For Rawls, justice is ultimately about fairness. According to him, a just society and a legitimate government can be established when we create the rules for them not knowing what position in that society we will take. To do this, he proposed a famous thought experiment where we create the rules for our society from behind a “veil of ignorance”–not knowing whether we will be rich or poor, black or white, sick or healthy etc.
What Rawls was concerned about was distributive justice, or how we distribute the primary social goods that our society produces. Our coexistence produces untold benefits, but it is not obvious who these benefits belong to or how they should be shared. Rawls argued that given this task, a rational actor would follow the maximin decision rule found in game theory, whereby you would maximize the minimum share the system guaranteed its least well-off member. This way, you could guarantee that even in the worst-case scenario you (and everybody else put in that situation) would get the best possible outcome.

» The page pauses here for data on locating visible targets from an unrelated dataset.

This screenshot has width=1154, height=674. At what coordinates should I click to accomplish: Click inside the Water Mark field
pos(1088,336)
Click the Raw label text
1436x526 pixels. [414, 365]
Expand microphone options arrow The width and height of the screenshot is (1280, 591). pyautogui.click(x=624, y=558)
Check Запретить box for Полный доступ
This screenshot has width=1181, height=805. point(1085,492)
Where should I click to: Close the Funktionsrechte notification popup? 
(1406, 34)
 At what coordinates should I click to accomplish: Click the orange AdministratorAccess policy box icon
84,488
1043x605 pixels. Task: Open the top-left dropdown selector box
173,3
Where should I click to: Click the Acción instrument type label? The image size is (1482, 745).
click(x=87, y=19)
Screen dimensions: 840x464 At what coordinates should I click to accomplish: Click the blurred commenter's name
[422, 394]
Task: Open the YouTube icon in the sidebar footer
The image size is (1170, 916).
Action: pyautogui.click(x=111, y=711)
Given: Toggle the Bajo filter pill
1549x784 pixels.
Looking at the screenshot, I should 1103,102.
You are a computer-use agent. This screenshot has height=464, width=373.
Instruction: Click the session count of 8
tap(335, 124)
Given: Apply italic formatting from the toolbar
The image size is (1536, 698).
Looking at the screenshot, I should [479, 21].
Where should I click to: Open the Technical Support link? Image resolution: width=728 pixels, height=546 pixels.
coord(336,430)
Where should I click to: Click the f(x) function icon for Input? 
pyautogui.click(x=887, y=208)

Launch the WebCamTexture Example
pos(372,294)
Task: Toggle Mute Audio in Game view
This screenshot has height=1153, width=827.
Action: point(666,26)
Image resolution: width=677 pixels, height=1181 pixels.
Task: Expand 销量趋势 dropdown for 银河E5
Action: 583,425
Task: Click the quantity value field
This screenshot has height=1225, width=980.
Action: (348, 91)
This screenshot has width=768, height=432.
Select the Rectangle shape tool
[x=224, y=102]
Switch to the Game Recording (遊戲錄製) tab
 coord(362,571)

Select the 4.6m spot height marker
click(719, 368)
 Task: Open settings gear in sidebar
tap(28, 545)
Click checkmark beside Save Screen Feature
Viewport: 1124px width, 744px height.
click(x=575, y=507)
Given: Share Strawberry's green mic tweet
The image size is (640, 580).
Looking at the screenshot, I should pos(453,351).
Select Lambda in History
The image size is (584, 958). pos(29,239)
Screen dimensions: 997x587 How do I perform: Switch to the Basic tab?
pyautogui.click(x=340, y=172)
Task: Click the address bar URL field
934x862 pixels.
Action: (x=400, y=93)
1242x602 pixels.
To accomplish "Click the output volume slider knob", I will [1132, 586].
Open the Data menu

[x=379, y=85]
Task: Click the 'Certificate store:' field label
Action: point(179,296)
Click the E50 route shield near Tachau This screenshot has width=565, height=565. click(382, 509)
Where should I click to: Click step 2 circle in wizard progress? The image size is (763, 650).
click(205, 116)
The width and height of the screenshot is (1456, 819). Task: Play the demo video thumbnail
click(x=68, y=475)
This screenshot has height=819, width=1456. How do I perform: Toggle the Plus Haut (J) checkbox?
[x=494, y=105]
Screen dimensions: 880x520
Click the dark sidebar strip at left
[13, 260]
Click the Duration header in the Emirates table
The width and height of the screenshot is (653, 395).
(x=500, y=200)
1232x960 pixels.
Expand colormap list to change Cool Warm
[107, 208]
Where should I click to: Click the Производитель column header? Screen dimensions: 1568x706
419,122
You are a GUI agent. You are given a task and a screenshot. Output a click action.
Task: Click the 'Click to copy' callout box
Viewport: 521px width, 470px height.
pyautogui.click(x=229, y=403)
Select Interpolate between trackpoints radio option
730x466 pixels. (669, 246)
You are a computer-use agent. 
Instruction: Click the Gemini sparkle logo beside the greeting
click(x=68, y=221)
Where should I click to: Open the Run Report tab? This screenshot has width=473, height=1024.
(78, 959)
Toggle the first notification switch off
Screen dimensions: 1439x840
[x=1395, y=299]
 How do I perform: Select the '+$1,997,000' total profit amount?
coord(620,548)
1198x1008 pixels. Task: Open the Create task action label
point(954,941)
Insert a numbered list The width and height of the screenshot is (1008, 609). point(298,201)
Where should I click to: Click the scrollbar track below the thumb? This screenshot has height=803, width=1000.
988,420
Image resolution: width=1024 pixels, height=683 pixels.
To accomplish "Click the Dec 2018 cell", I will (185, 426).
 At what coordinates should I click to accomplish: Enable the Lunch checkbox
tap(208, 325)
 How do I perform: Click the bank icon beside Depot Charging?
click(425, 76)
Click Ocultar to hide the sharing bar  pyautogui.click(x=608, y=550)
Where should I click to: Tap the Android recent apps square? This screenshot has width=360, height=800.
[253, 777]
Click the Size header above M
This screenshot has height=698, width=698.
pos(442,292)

This could perhaps be called a form of impartial utilitarianism. It also reminds us of the tenets of negative utilitarianism, as articulated by Karl Popper. Instead of trying to maximize happiness or well-being, negative utilitarianism seeks to minimize suffering, or negative utility.
A simple version of applying the maximin rule is when you are tasked with cutting a cake. If you didn’t know which slice you were going to get, or you knew you would get the last slice, how would you cut it? If your aim was to ensure the largest slice for yourself, the best way to cut the cake would be to cut it into equal-sized pieces. This would follow the maximin rule, where you maximized the smallest share anybody would receive.
At the level of society, however, Rawls didn’t believe that socialism or equality of outcomes would actually produce the biggest slice for the least well-off. Instead, he believed that another system would be able to bake a bigger cake. This, then, posed a question for Rawls: What kind of inequality should be acceptable in society? Rawls’s answer was that inequalities are justified so long as they also benefit the least well-off members of society. This is called the difference principle. It is the opposite of the efficiency principle, which states that we should help the least well-off until it starts to hurt somebody else.
Since all inequalities couldn’t be abolished, Rawls wanted to eliminate the advantages conferred by morally arbitrary inequalities handed out by the birth lottery. To him, the only legitimate inequalities were the result of work or effort, since they would benefit society as a whole.
Rawls saw himself as a Kantian, in the sense that according to him society should be constructed on universal principles that were seen as just no matter which end of the stick you received.